Posted: Sat Oct 14, 2017 4:23 pm

mereach wrote:
Do you think we can build any other solution without capacitor ?
For example , if we take random sample then calculate average of voltage...

I have not heard before and could not find any other example about vtocount(X) ... Is it a function ?
 Ttelmah wrote: It is flickering, because it is now tracking the real voltage..... The output of the bridge, goes to zero every half cycle, and peaks at 1.4* the RMS voltage. You need a capacitor either across R1, or at the top of R2 on the bridge voltage to smooth it to DC. Now my conversion macro would allow you to put in another value like 2.5 or 3.5. Key is that you would only use this when the voltage changes, so it is not used in the actual comparison loop. Look at figure3 here: This is what you have....

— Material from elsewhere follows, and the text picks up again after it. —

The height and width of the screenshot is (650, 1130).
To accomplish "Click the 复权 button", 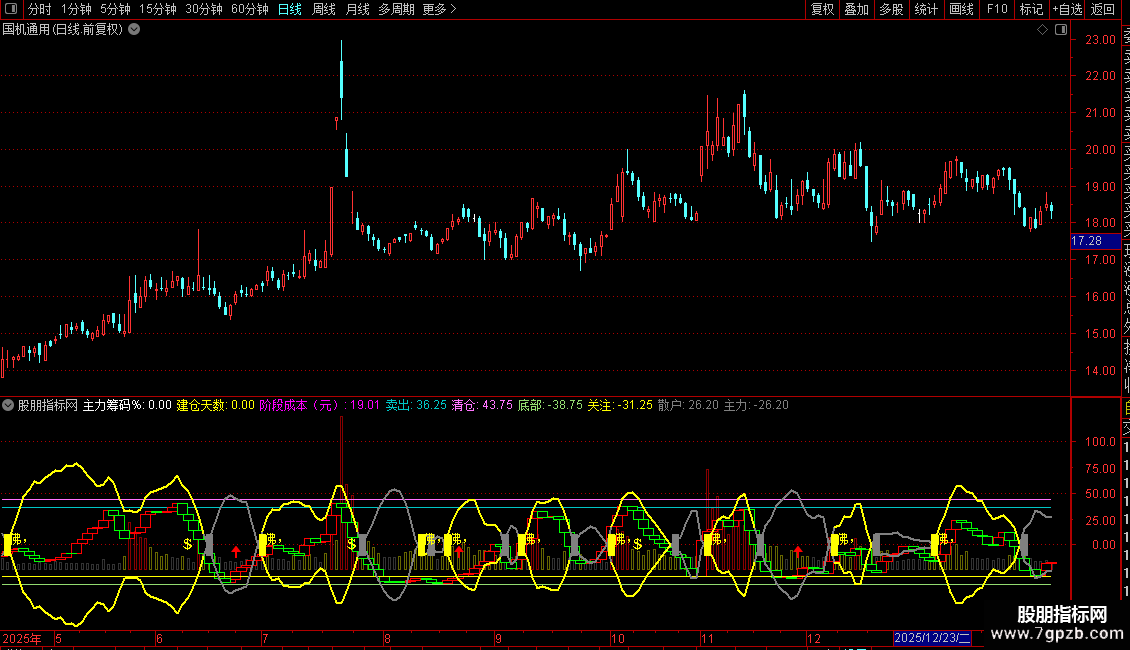I will (822, 9).
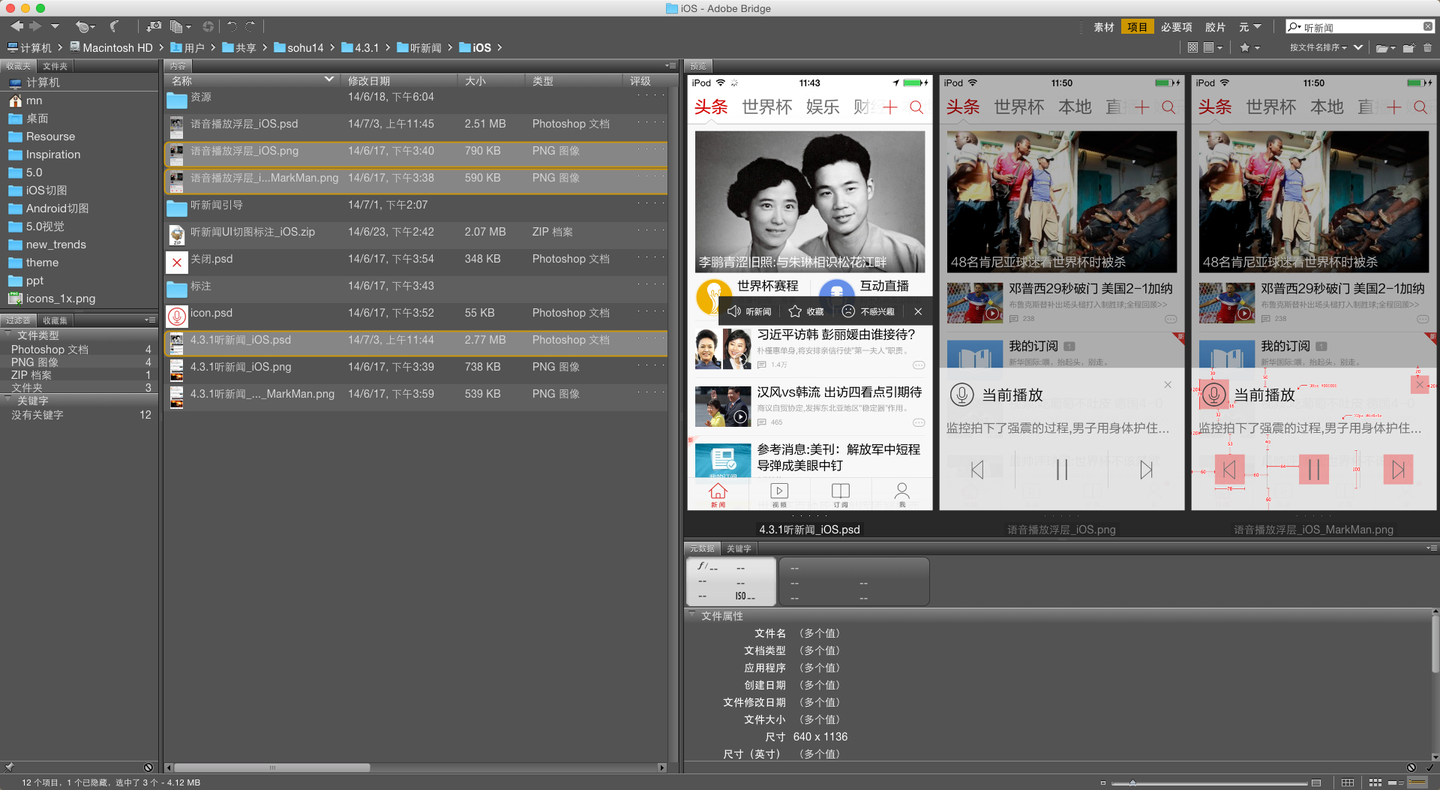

I have shown several times (on this forum) how to measure ac waveforms without either rectifiers or zero-crossing detectors.

Most recent
http://www.ccsinfo.com/forum/viewtopic.php?t=56115&highlight=rms

Mike

PS
Where is the other connection to the AC source?
Why is there a S/C across one of the diodes?
Ttelmah

Joined: 11 Mar 2010
Posts: 13538

Posted: Sun Oct 15, 2017 1:18 am

Ouch....

With the circuit as posted, assuming the other AC line is also connected to the ground, he'll be only getting a half wave output. So for half a cycle, zero volts.
Circuit needs to change....
Also I'm worried about his divider. It is not clear whether the voltage figures he gives are RMS or peak?. However assuming it is something like a 10v AC source, the peak will be about 13.6v allowing for a diode drop. Fed into the divider shown, the peak voltage at the PIC would be about 5.06v.... Perhaps needs to rethink a little.

As a general comment, the easiest solution in his situation would be the peak detector. However there is a caveat here that if there are any spikes on the waveform (from mains there will be), these could easily give an erroneous high reading. A little capacitance is your friend in this regard.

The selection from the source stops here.